Весь колосс его устройства рассыпается, как песочный домик, стоит только вытянуть из–под него опору и показать, что в социальной науке Христа камни с такой же силой духа превращаются в хлеб, с какой хлеб в таинстве пресуществления Христа превращается в духовно–физическое присутствие духа. Господин минерального, вытеснивший дух, делает возможным свободу, которая свободно делает выбор в пользу духа. Очевидно, что после преобразовавшей себя в социальное «Философии свободы» ему не остается ничего другого, как — капитулировать. Очевидно далее — столь же очевидно, как и то, что против этой очевидности сомкнулись в единую цепь все «братья и сестры тени», — что ЭТО УЖЕ СВЕРШИЛОСЬ. Низвержение Аримана в социально–моральной фантазии Рудольфа Штейнера 1919 года являет апокалиптическое событие в Я, интенсивность и силу которого можно до некоторой степени ощутить, если обратить внимание на его теневые противообразы в одновременных массовых апокалипсисах, как сорвавшихся имагинаций Я. Что вульгарная идеология занята исключительно «историческим» отображением свершающегося; что она считает это отображение единственно реальным и высокомерно пренебрегает всем, что выходит за рамки иллюзорного, — не меньший бред, чем стоять у собственной тени и признавать реальность только за ней, а не за тем, кто её отбрасывает. Тотальная мобилизация ада и его концентрированные удары с начала Первой мировой войны — лишь яростная реакция материалистически закупоренного организма на СОБЫТИЕ ЧЕЛОВЕК с являющимся в нем Христом. Сама по себе эта реакция обладает не большей субстанцией и реальностью, чем тень или зеркальный образ. Другое дело, что мы живем в царстве теней, что теней много, очень много, больше, чем много, больше, чем их есть (фокусы статистики), что тени суть взбесившиеся тени, которые отказывают в реальности всему, что не тень, — современная человек опознается по тому, что он стоит перед зеркалом и думает, что находится в зеркале, потому что однажды тот, кто в зеркале, сказал тому, кто перед зеркалом: ты мое отображение, — всё равно, достаточно уже одной–единственной тени осознать себя, как тень, как игра проиграна. Строго говоря, она была уже проиграна, прежде чем началась.

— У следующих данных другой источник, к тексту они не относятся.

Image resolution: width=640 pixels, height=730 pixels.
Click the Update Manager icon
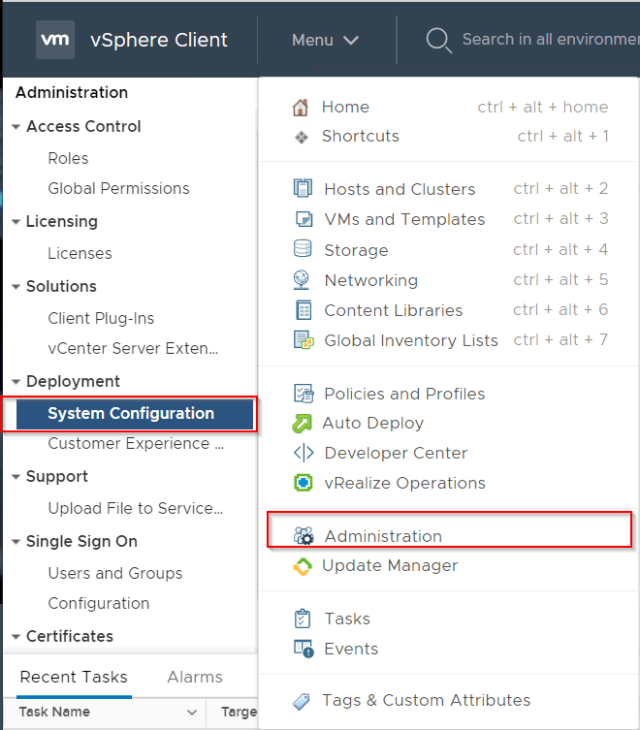coord(302,566)
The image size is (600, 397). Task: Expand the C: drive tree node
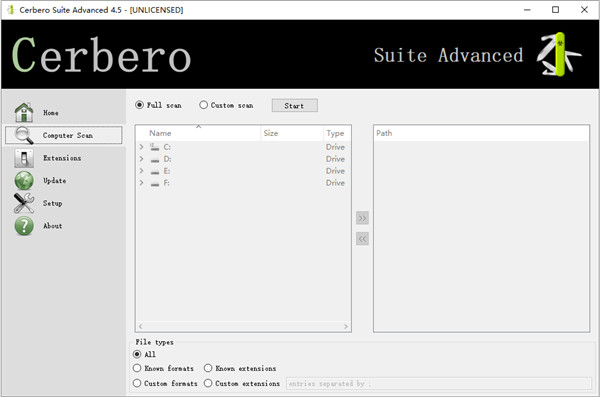141,147
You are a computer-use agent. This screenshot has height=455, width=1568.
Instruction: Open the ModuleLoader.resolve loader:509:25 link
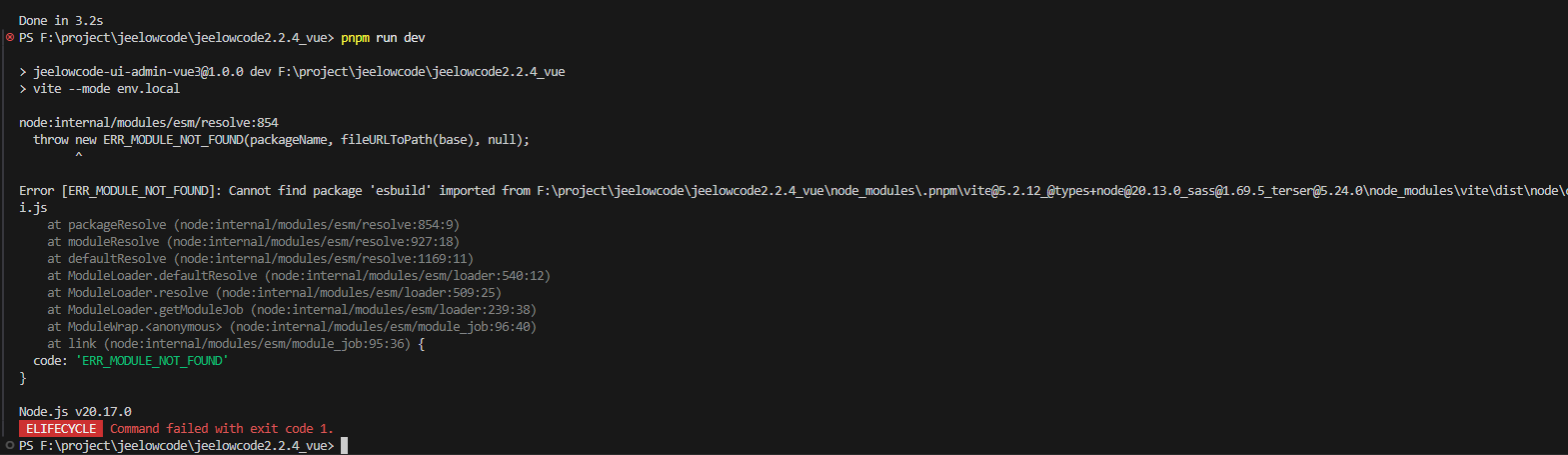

Если мы достигнем понимания Христа, не церковно люцифериче- ского двойника, а действующего в настоящем Христа (христианам самое время проверить, наконец, свое христианство на вопросе: что делает Христос сейчас, сиюминутно?

— с обоюдоострым мечом ответов: либо Он делает историю, как Себя, как взятую Им на Себя карму теней, либо же Он, после Пасхи 33 года, отправлен на покой, читай: «снят» узурпировавшими Его ведомство служителями), если, скажем снова, мы достигнем понимания Христа, то мировое господство Аримана обнаружит едва ли большую реальность, чем фантомная боль на месте ампутированного органа. Он пробивает свое дело, делая ставку на абстрактное мышление, на прекрасные чувства, благие намерения, пустые фразы, на идеологию, короче: на Люцифера; он и есть карма Люцифера, кармический сюрприз Люцифера. Его будущее лежит, таким образом, в настоящем Люцифера,

но если бы Люцифер осознал своё настоящее как умение найтись во Христе, то у Аримана не было бы уже никакого будущего. Говоря дидактически и параболически: в яму не падают вниз головой, если не падают вверх ногами — в небо. Люцифер, искупленный в философии свободы и теософии гётеанизма, отнимает у Аримана основную предпосылку его выигрыша, а именно, абстрактное, общее, чуждое действительности, теневое, комфортабельное мышление, из призрачности которого и выползают все мыслимые и немыслимые беды. Если в этом мышлении и есть что–либо интересное и достойное внимания, то, пожалуй, лишь то, что в нем нет мыслей. О нем сказал однажды антропософский учитель в Берлине 15 сентября 1919 года: «Но с чем сталкиваешься сегодня чаще всего, так это с отсутствием мыслей во всех областях».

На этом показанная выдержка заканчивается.